Poland and Spain will get “scarce” amounts of rain, while long-lasting water deficiency is hurting crops from eastern Germany to Ukraine, the EU’s Monitoring Agricultural Resources unit said in a report on its website today.
“Mild temperatures are foreseen for the majority of the continent,” the unit, known as MARS, said in the report. “Snow cover all over agriculture areas in the EU will be very thin, because of persisting maximum temperatures above zero degrees Celsius (32 degrees Fahrenheit).”
Temperatures will remain above freezing for all of the period, other than in north and northeast Europe, and will be “slightly” above the long-term average in Germany, Denmark, Poland and most of France and Spain, the unit said.
For Europe eastward from Poland, average temperatures will be at least 2 degrees Celsius higher than normal, according to the EU unit.

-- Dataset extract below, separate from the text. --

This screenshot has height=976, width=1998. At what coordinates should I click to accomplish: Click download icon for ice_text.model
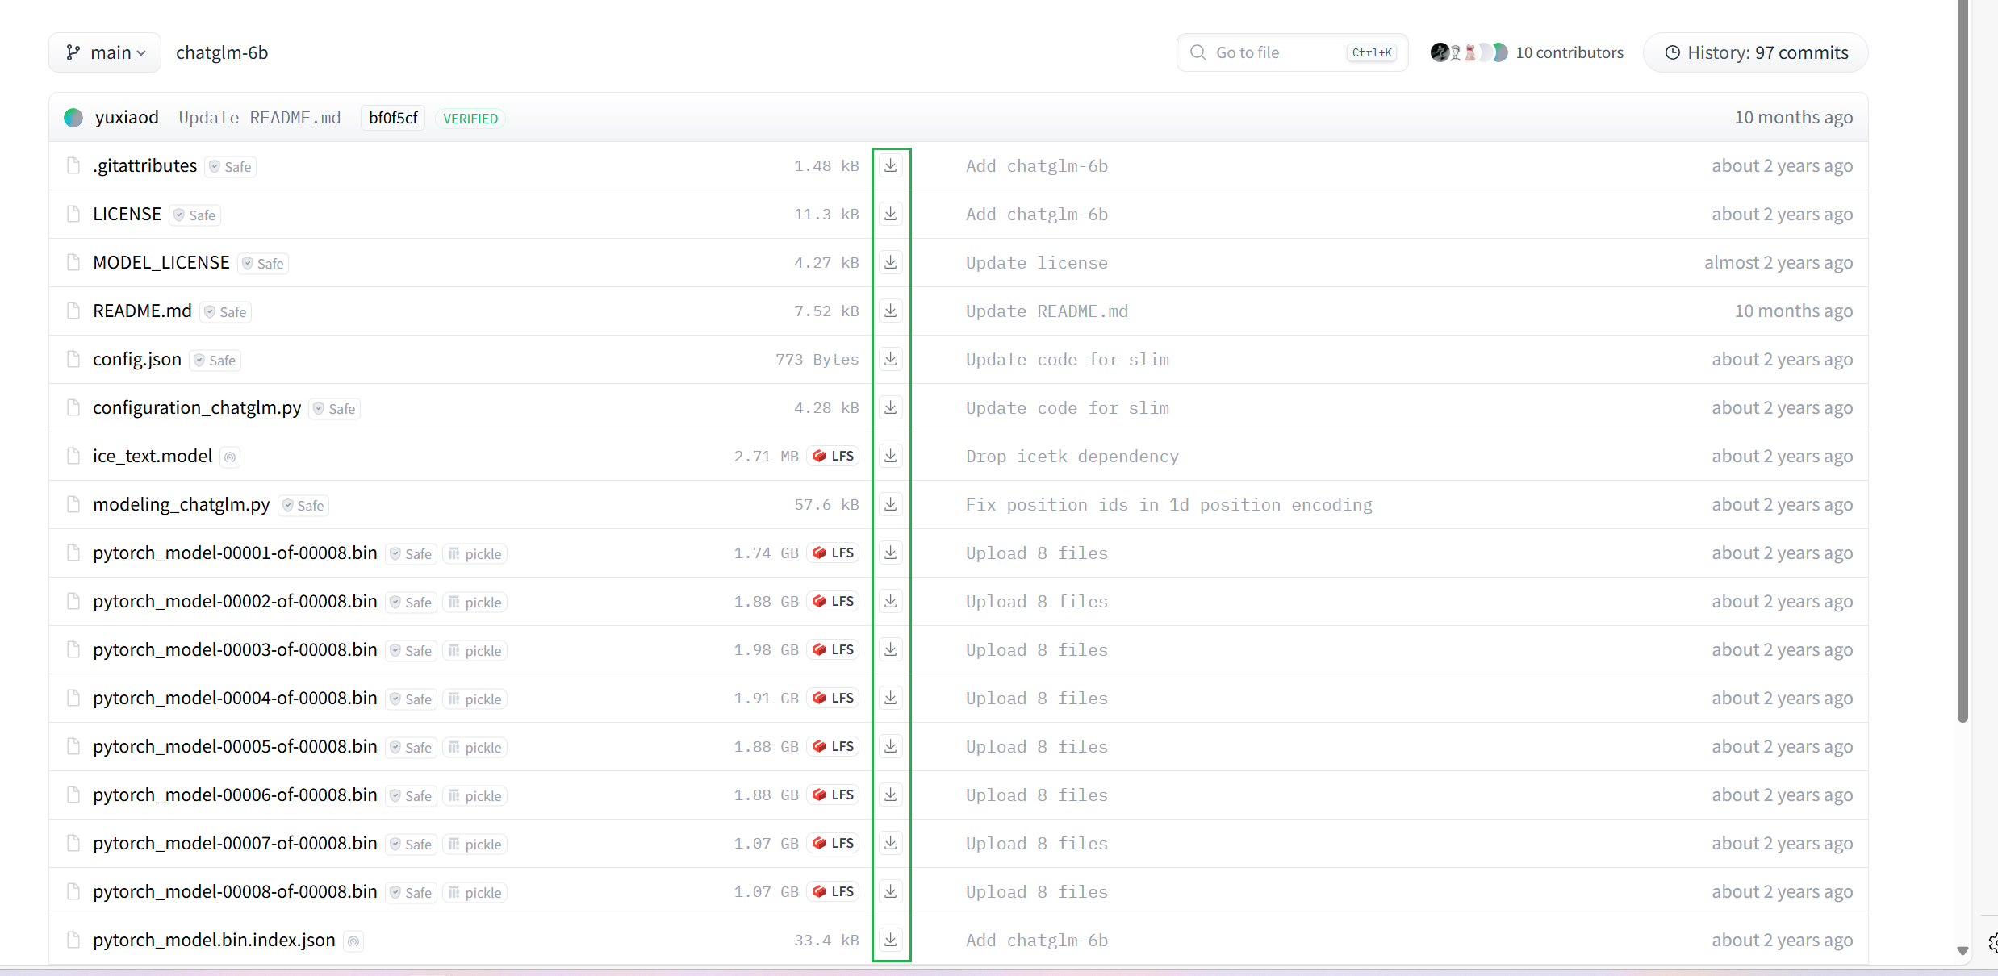[x=890, y=457]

Temperatures in the U.K. and Ireland will be “slightly lower” than normal, according to the report.
Minimum temperatures at the end of the period may drop below minus 8 degrees Celsius in the border area of Germany and the Czech Republic, and below minus 15 in Sweden and eastern Russia, within the seasonal range, according to MARS.
France and Germany, the EU’s largest farm producers, will have “abundant” precipitation through Dec. 22, exceeding 80 millimeters (3.1 inches) in southern areas, MARS said. Agricultural areas in Slovakia and Hungary will get more than 20 millimeters of rain, the forecaster said.
Daily precipitation in the Alps, south Germany and France may exceed 40 millimeters, according to the forecast.
Scarce rain is expected for eastern Germany, Poland and the Czech Republic, while Spain and western North Africa won’t get any rain, the EU unit said.